Sockeye Silver, Saltchuck Blue
Sockeye Silver, Saltchuck Blue
ORANGE SKY
with sandhill cranes
GREY MIST, WHALES and HEAVY RAINS
Sockeye Silver, Saltchuck Blue joins the two earlier board books in “The First West Coast Book” series, Hello Humpback! and One Eagle Soaring.
The opening spread asks the question, “THROUGHOUT THE SEASONS, what do you see?” And the answers, distributed over nine single pages and spreads are nine colours found in West Coast settings and the area’s flora or fauna. The brief rhyming text directs readers’ focus to what they should be looking at/for. Sometimes that direction points to a specific feature on a page, such as is the case with “PURPLE SEA STARS on a rock”. However, the four sea stars in this spread are not the only thing that is purple as there are shades of purple in the water and in the distant silhouetted shore line. In other cases, such as “SNOW crisp and WHITE”, the entire page is to be the visual focus. On an essentially all-white page, broken only by the black text and a few stalks of dead vegetation, a ptarmigan in its winter camouflage plumage can just be discerned, its black eye and beak betraying its presence. That same page also contains another continuing feature of this book, embossing. Tilting the book reveals that a bird, rendered in the two-dimensional Northwest Coast art style, has been overlaid on the field of snow.
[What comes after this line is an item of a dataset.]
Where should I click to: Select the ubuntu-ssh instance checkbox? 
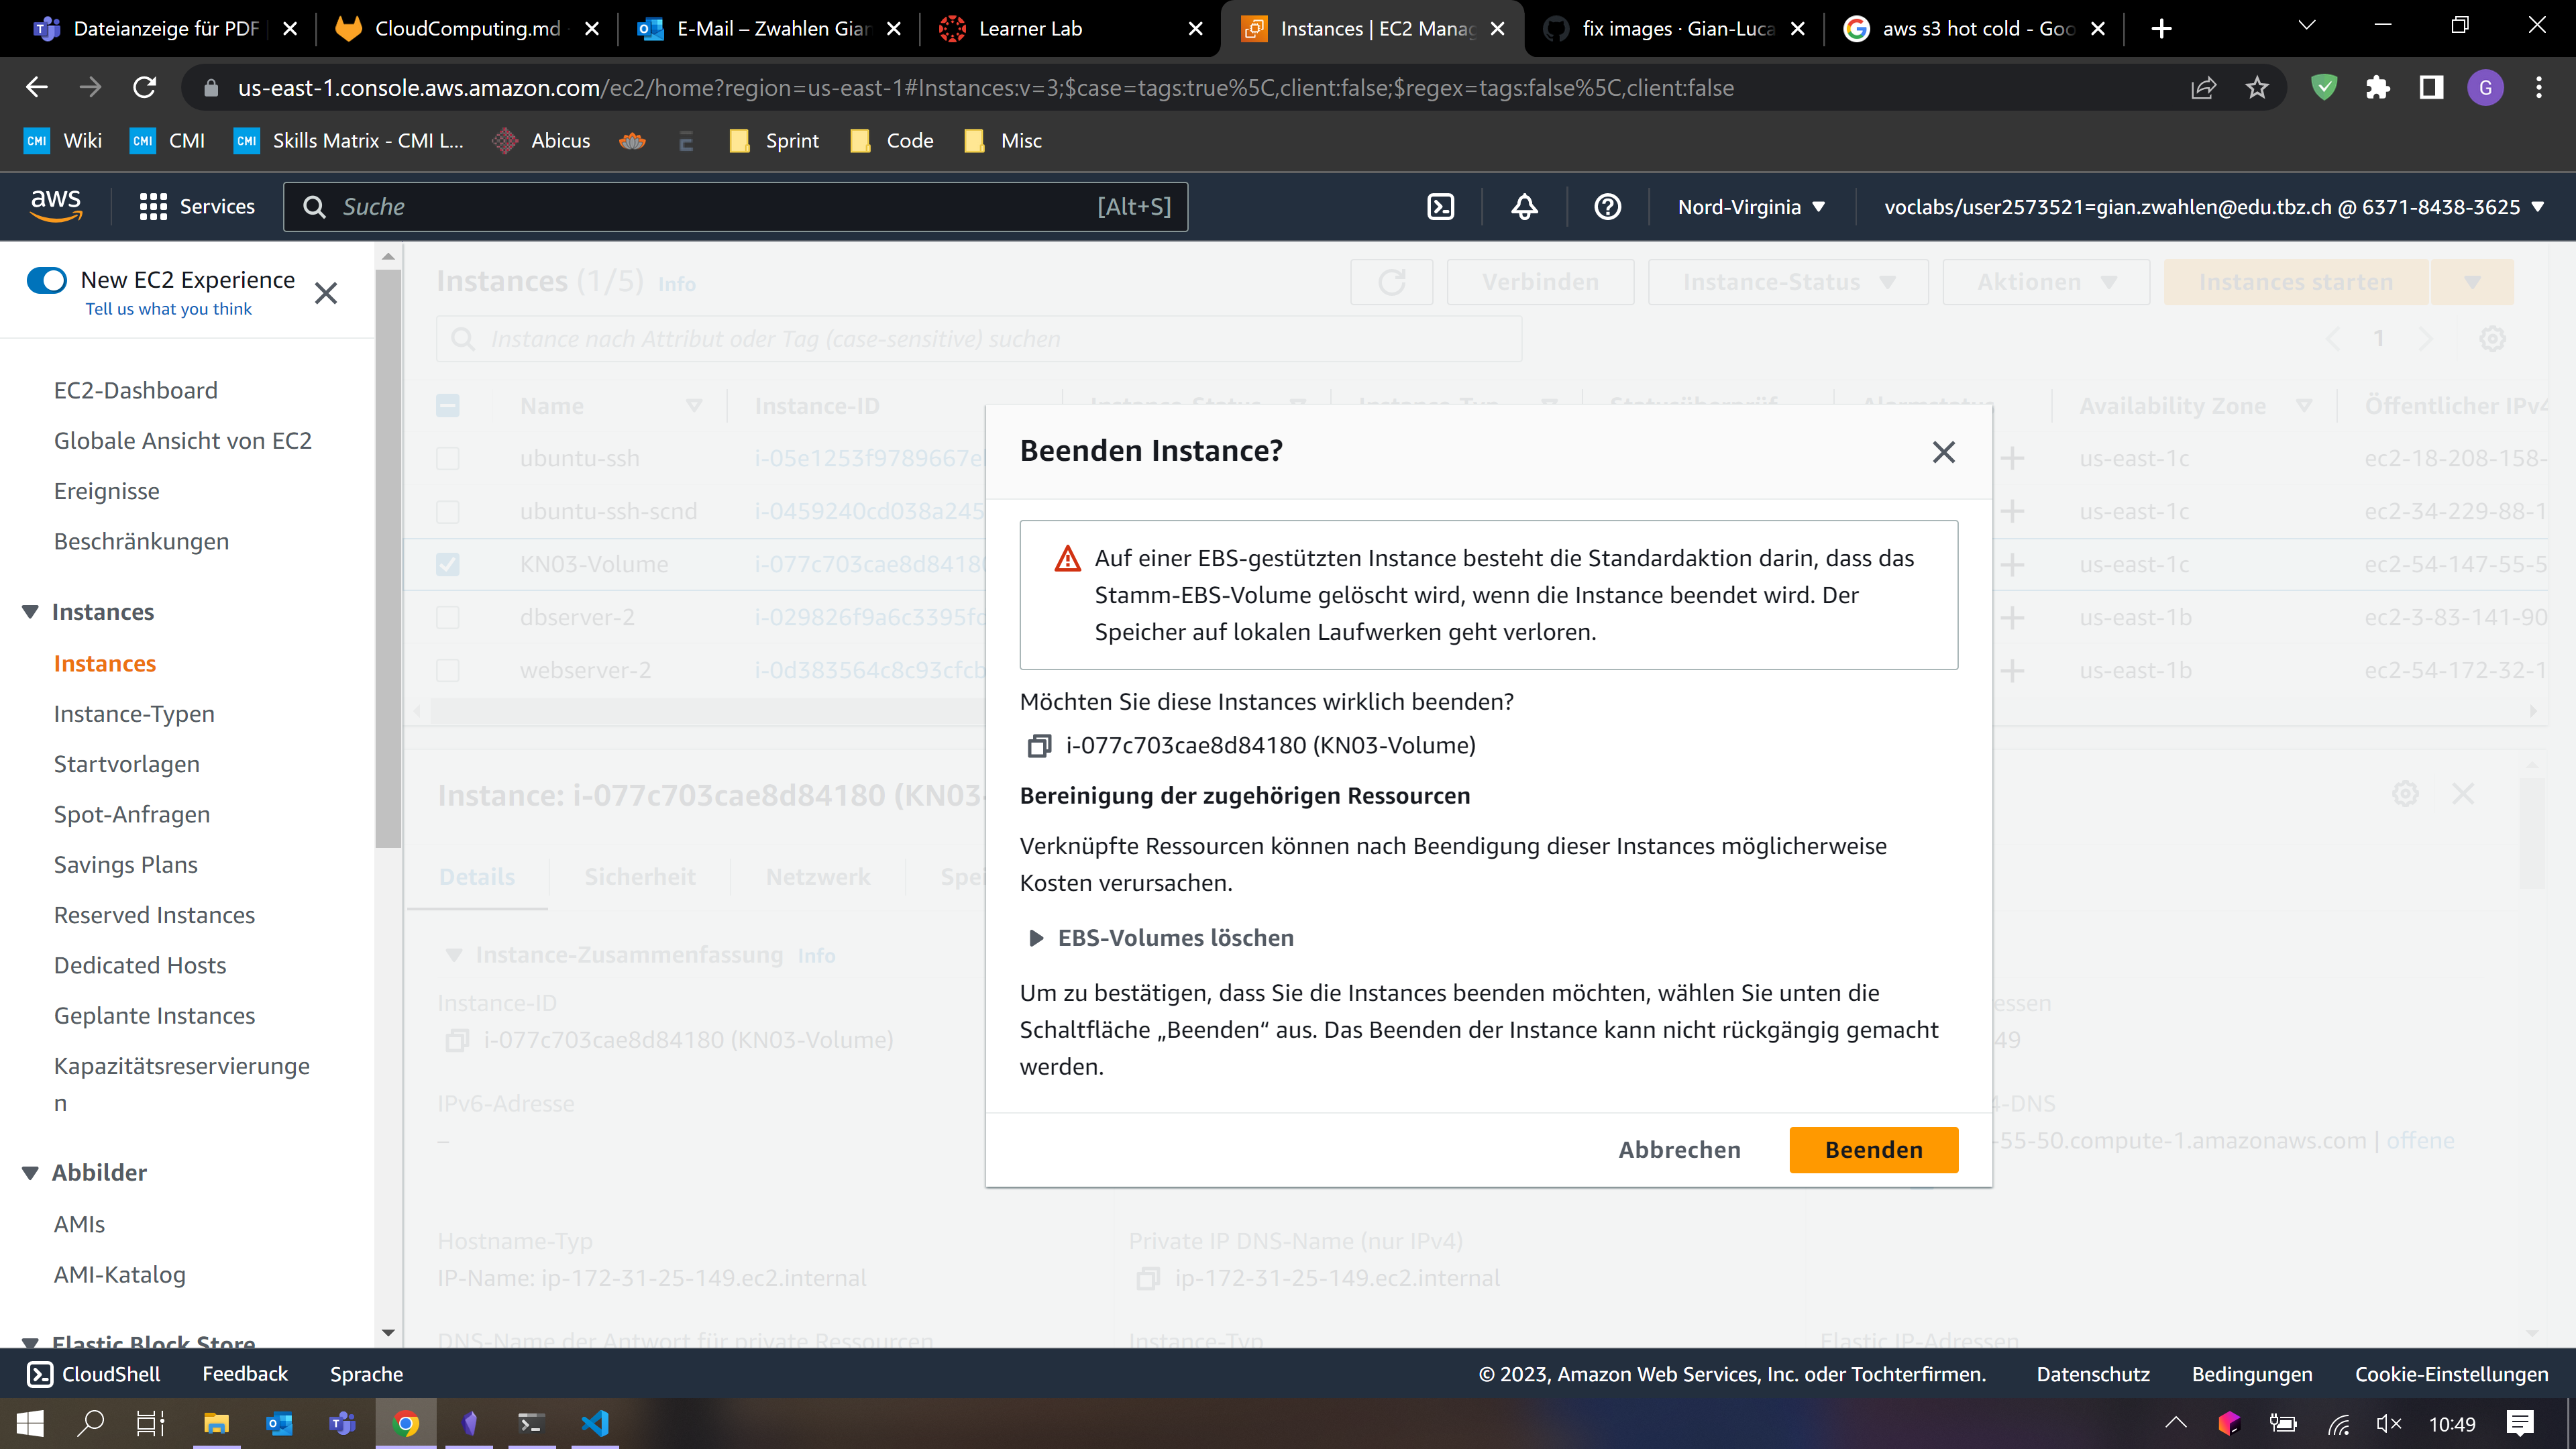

Young children’s eyes can see the outline of the glossy bird while their fingers can trace its raised shape.
Sockeye Silver, Saltchuck Blue is visually stunning, and children (and adult readers) will want to return to its pages and linger over its images that resonate with a quiet peacefulness. In addition to the Northwest Coast art style utilized throughout the board book, readers are reminded of the area’s connection to its original peoples via the silhouettes of log canoes that frequently appear in the illustrations.
Sockeye Silver, Saltchuck Blue is more than just an introduction to colours. Like the previous books in “The First West Coast Book” series, it provides an introduction to an area of Canada and its founding culture as well as an art style. The book’s contents can likely be appreciated by an audience older than that normally associated with the board book genre.
Dave Jenkinson, CM’s editor, lives in Winnipeg, Manitoba.